Radio Turns It Up
Tuesday, June 8th, 2010Since the Second Quarter of 2007, radio had experienced 11 consecutive quarters of ad revenue decline, lasting straight through 2009. And then came 2010.
One by one, radio groups and networks have announced higher revenues for Q1 2010 compared to 2009; most of it double-digit. And now Q2 of 2010 continues that trend.
Katz Media Group reports and projects year-over-year growth of 10%, 17% and 27% for April, May and June of 2010. In 20 of its top 25 radio DMAs, Katz is seeing double-digit growth in ad revenues.
Retail, telecom and consumer product categories are leading the way, but the surge isn’t limited to just those three. Nor is the broadcast revenue rise confined to radio.
This year’s television upfronts, the annual media circus where the major TV networks strut their new fall line-ups in hopes that advertisers will lock in their orders for ad time, has resulted in robust orders for air time. TV execs report that the new season could be sold out in a matter of weeks. (Typically, the big TV networks sell roughly three-quarters of their ads in advance.)
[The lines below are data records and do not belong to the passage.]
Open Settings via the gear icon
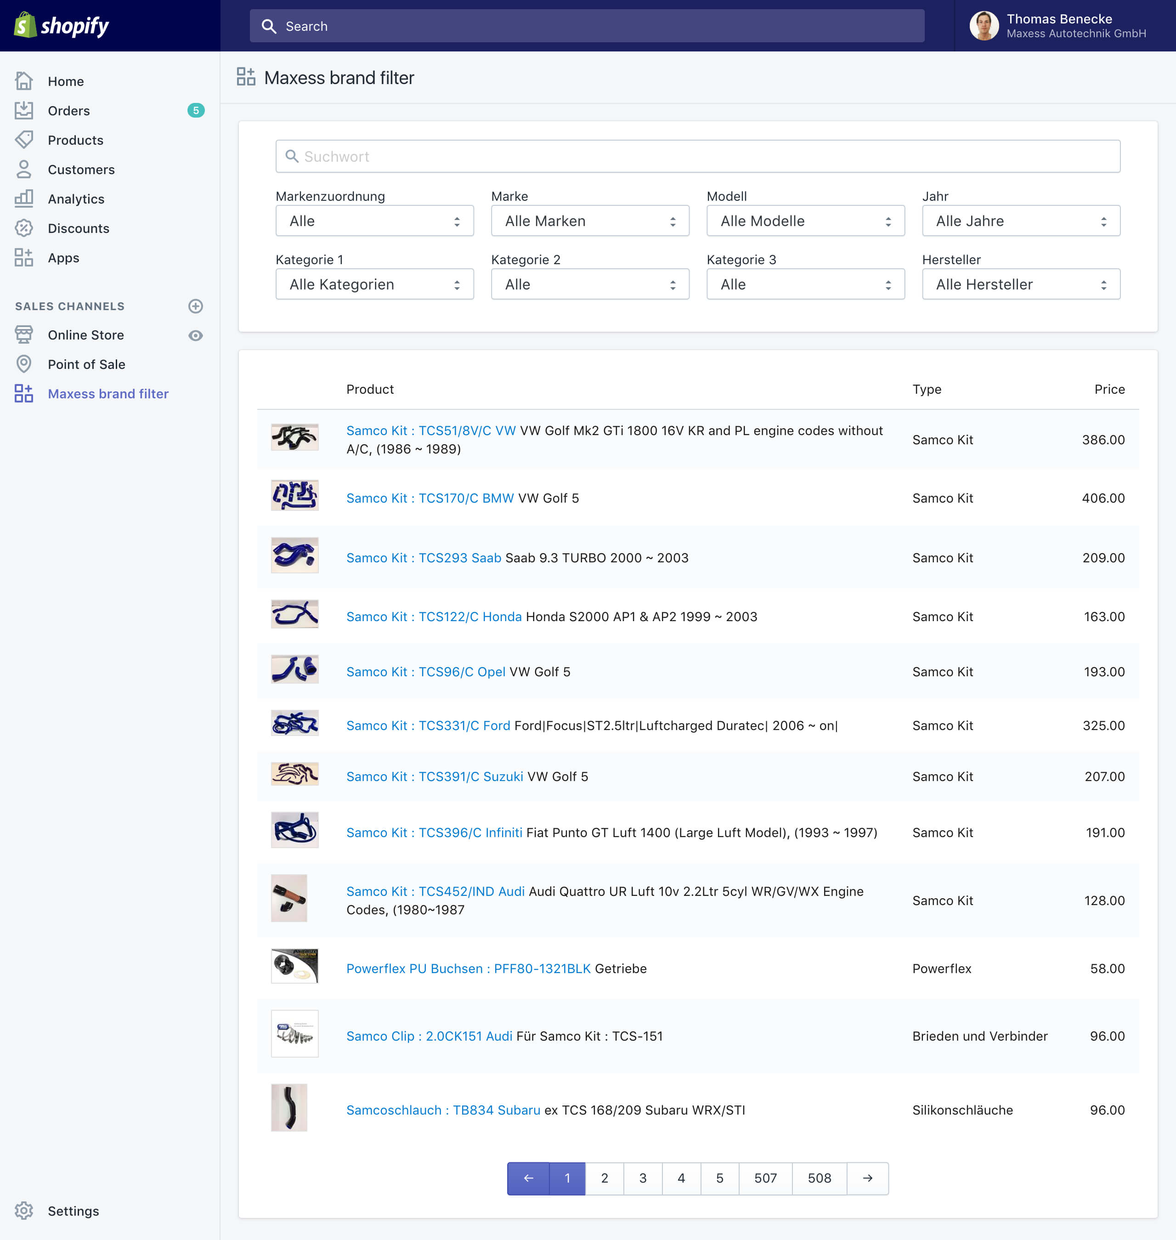Image resolution: width=1176 pixels, height=1240 pixels. (24, 1211)
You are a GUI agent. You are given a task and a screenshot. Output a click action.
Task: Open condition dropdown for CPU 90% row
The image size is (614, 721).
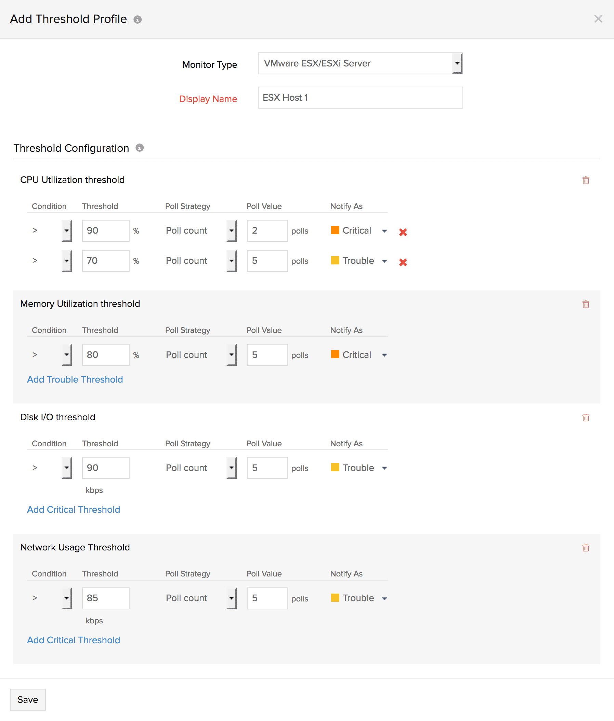pos(66,230)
This turnaround is a welcome cause for optimism, especially after 2009’s recession-fueled spending exodus. Wallets are once again beginning to open. And while it’s not exactly business as usual, well, at least it’s business.
For direct response advertisers, this means higher rates and tighter access to inventory at attractive “direct response rates.” For DR agencies, that means working harder to find bargains with value a/k/a more work for the same pay.
But accountability for results is a good thing. And so is increased demand for air time in the broadcast industry. In radio, in particular, that means more opportunities for “The New Radio” channels, from satellite and streaming to podcasts and smart phones.
Radio revenues are up and so is the outlook for brisk business ahead.